How to Calculate a Confidence Interval for a Proportion in Python
Proportions are everywhere in software engineering and data analysis. Your A/B test shows a 3.2% conversion rate. Your survey indicates 68% of users prefer the new design. Your error rate sits at...
Key Insights
- The Wilson score interval outperforms the traditional Wald interval for most real-world applications, especially with small samples or proportions near 0 or 1
- Python’s
statsmodels.stats.proportion.proportion_confint()provides multiple methods in a single function call, making it the go-to tool for production code - Always visualize confidence intervals when comparing proportions—overlapping CIs don’t necessarily mean no significant difference, but non-overlapping CIs guarantee one
Introduction to Confidence Intervals for Proportions
Proportions are everywhere in software engineering and data analysis. Your A/B test shows a 3.2% conversion rate. Your survey indicates 68% of users prefer the new design. Your error rate sits at 0.5% over the last hour. These are all proportions—counts of successes divided by total observations.
But a single number tells an incomplete story. That 3.2% conversion rate came from 1,000 visitors. How confident are you that the true conversion rate isn’t actually 4% or 2.5%? This is where confidence intervals become essential.
A 95% confidence interval gives you a range where, if you repeated your experiment many times, 95% of the calculated intervals would contain the true population proportion. It’s not a probability statement about the parameter itself—it’s a statement about the reliability of your estimation procedure.
Let’s explore how to calculate these intervals in Python, from first principles to production-ready code.
The Math Behind Proportion Confidence Intervals
The Wald Interval (Normal Approximation)
The most common formula you’ll encounter is the Wald interval:
$$\hat{p} \pm z \sqrt{\frac{\hat{p}(1-\hat{p})}{n}}$$
Where $\hat{p}$ is your sample proportion, $n$ is your sample size, and $z$ is the critical value (1.96 for 95% confidence).
import numpy as np
from scipy import stats
def wald_interval(successes: int, n: int, confidence: float = 0.95) -> tuple[float, float]:
"""Calculate Wald (normal approximation) confidence interval."""
p_hat = successes / n
z = stats.norm.ppf((1 + confidence) / 2)
margin = z * np.sqrt(p_hat * (1 - p_hat) / n)
return (p_hat - margin, p_hat + margin)
# Example: 32 conversions out of 1000 visitors
lower, upper = wald_interval(32, 1000)
print(f"Wald 95% CI: ({lower:.4f}, {upper:.4f})")
# Output: Wald 95% CI: (0.0211, 0.0429)
The Wilson Score Interval
The Wald interval has a dirty secret: it performs poorly when proportions are near 0 or 1, or when sample sizes are small. The Wilson score interval addresses these issues:
def wilson_interval(successes: int, n: int, confidence: float = 0.95) -> tuple[float, float]:
"""Calculate Wilson score confidence interval."""

◆ Given records:
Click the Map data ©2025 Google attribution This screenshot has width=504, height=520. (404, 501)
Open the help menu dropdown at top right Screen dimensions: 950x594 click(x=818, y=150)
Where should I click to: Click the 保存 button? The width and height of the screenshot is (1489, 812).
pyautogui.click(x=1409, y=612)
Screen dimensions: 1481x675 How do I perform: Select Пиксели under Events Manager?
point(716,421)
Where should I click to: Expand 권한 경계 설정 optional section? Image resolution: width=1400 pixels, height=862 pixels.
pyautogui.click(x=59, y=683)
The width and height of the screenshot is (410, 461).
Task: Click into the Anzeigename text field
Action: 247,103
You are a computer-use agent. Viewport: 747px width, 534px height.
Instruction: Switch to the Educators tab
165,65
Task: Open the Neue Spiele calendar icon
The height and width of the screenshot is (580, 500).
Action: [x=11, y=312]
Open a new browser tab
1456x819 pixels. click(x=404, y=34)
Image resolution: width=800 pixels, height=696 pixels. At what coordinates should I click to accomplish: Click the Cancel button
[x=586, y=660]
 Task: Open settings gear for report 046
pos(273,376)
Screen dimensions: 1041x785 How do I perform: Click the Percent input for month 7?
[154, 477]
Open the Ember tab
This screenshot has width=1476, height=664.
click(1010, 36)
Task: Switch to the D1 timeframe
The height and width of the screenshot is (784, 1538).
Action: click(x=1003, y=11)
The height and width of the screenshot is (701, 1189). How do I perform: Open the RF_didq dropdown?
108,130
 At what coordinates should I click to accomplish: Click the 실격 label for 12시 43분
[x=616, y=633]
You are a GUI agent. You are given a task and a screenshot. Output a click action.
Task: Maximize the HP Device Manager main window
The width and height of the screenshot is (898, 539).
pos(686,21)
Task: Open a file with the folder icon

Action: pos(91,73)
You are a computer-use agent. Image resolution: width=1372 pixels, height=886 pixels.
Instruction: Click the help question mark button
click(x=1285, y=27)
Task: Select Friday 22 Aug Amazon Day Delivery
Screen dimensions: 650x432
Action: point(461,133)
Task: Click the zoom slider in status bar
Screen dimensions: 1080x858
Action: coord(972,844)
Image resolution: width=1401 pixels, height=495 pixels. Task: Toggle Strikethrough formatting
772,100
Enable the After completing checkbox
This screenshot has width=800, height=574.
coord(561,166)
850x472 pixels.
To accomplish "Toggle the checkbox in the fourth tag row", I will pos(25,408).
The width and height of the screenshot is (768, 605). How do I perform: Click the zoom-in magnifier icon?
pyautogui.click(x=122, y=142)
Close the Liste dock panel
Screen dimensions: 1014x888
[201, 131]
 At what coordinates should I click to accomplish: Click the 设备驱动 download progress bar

◆ Written request 1: In the tutorial on proportion confidence intervals, what critical value is used for 95% confidence?
◆ Written request 2:
Decide whether each statement below agrees with the tutorial on proportion confidence intervals. Give yes or no and quote the deciding words.
(a) The Wald interval performs poorly when proportions are near 0 or 1.
(b) A 95% confidence interval is a probability statement about the parameter itself.
(c) The 3.2% conversion rate in the example came from 10,000 visitors.
◆ Written request 3: Extend the tutorial on proportion confidence intervals, picking up right after the last line shown.

◆ Exercise response 1: 1.96

◆ Exercise response 2:
(a) Yes: "it performs poorly when proportions are near 0 or 1, or when sample sizes are small"
(b) No: "It’s not a probability statement about the parameter itself"
(c) No: "That 3.2% conversion rate came from 1,000 visitors."

◆ Exercise response 3:
p_hat = successes / n
z = stats.norm.ppf((1 + confidence) / 2)
z2 = z ** 2
denominator = 1 + z2 / n
center = (p_hat + z2 / (2 * n)) / denominator
margin = (z / denominator) * np.sqrt(p_hat * (1 - p_hat) / n + z2 / (4 * n ** 2))
return (center - margin, center + margin)
# Same example
lower, upper = wilson_interval(32, 1000)
print(f"Wilson 95% CI: ({lower:.4f}, {upper:.4f})")
# Output: Wilson 95% CI: (0.0227, 0.0448)
When to Use Each Method
Use the Wald interval when you need quick mental math or when $np > 10$ and $n(1-p) > 10$. Use the Wilson interval for everything else—it’s more accurate and never produces intervals outside [0, 1].
Using statsmodels for Proportion CIs
In practice, you shouldn’t implement these formulas yourself. The statsmodels library provides a battle-tested implementation with multiple methods.
from statsmodels.stats.proportion import proportion_confint
successes = 32
n = 1000
confidence = 0.95
# Compare different methods
methods = ['normal', 'wilson', 'agresti_coull', 'jeffreys', 'binom_test']
print(f"Sample proportion: {successes/n:.4f}")
print(f"Sample size: {n}")
print("-" * 45)
for method in methods:
lower, upper = proportion_confint(successes, n, alpha=1-confidence, method=method)
width = upper - lower
print(f"{method:15} CI: ({lower:.4f}, {upper:.4f}) width: {width:.4f}")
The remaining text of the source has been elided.